By Sysilia Tanhati, Selasa, 10 Mei 2022 | 16:00 WIB
Wabah Antoninus datang secara misterius. Ada yang menyebut penyakit ini merupakan ganjaran karena orang Kristen tidak menyembah dewa. (Levasseur/Wellcome Collection gallery)

Nationalgeographic.co.id—Pandemi bukanlah hal yang baru di dunia, bahkan dunia kuno tidak asing dengan pandemi. Musuh tidak kasatmata yang paling mematikan ini menyebabkan kematian yang meluas. Beberapa pandemi ini bahkan mengubah sejarah Mediterania kuno.

Dari sepuluh tulah Mesir yang terkenal hingga COVID-19, pandemi selalu menjadi bagian dari peradaban manusia. Orang dan ternak, ditambah dengan sanitasi buruk dan malnutrisi, dapat dengan mudah menjadi mangsa musuh yang tak terlihat.

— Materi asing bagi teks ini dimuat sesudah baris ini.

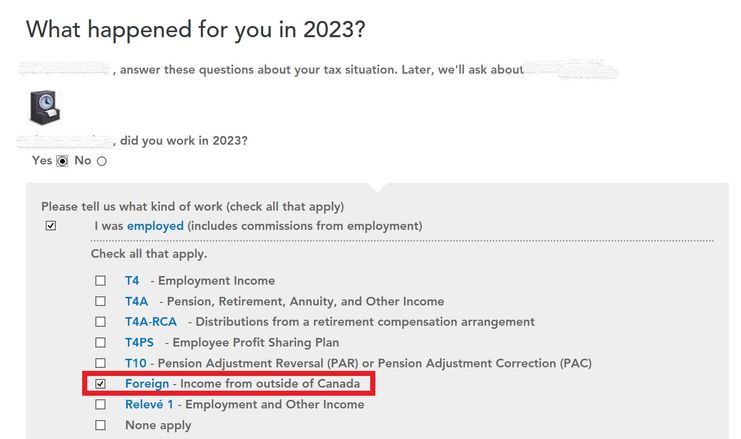
Task: Open the employed help link
Action: [x=155, y=226]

“Munculnya kota-kota, pertumbuhan kerajaan kuno, dan perluasan rute perdagangan memfasilitasi penyebaran infeksi. Ini menyebabkan pandemi global pertama,” ungkap Vedran Bileta dilansir dari laman The Collector.

Tidak seperti hari ini, orang dahulu tidak menyadari kuman. Mereka juga tidak memiliki obat untuk penyakit mematikan. Sebaliknya, penyakit dianggap sebagai hukuman ilahi atas dosa-dosa yang dilakukan.

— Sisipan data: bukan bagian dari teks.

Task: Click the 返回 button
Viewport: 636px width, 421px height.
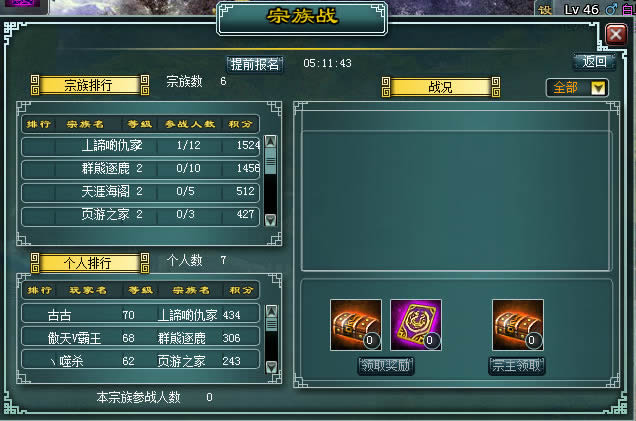Action: click(594, 62)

Pandemi menyusutkan populasi, merusak ekonomi, menyebabkan kekacauan sosial serta melemahkan negara.

Wabah Athena (429-426 SM)

Untuk mencegah kekalahan dari Sparta di tahun 429 SM, jenderal dan negarawan Athena Perikles memerintahkan rakyatnya untuk mundur. Mereka bersembunyi di balik tembok kota yang kokoh.

Menurut sejarawan kontemporer Thukidides, ini adalah saat ketika bencana melanda lewat musuh yang tidak terlihat.

Wabah Athena mungkin tiba dengan kapal ke Piraeus setahun sebelumnya, setelah pertama kali menghancurkan Mesir dan Afrika Utara. Orang-orang berkerumun dalam jarak dekat di balik tembok kota mempercepat penyebaran wabah.

Thukidides, pria yang selalu menyukai detail, menggambarkan gejalanya.

“Pada awalnya, Wabah Athena tidak berbahaya. Hanya demam, bersin, dan sakit tenggorokan. Namun, situasinya segera memburuk dengan orang yang terinfeksi menderita batuk hebat dan nyeri dada yang mengerikan. Kemudian kulit mereka menjadi merah dan ditutupi dengan luka. Banyak orang dalam keadaan sehat ketika terinfeksi tetapi meninggal dalam waktu sepuluh hari setelah mengalami gejala pertama. Suhu tubuh mereka sangat tinggi sehingga tidak bisa menoleransi pakaian dan berulang kali meminta air.”

Gejalanya menunjukkan demam tifoid – penyakit mematikan yang masih membunuh lebih dari seratus ribu orang di negara berkembang setiap tahun.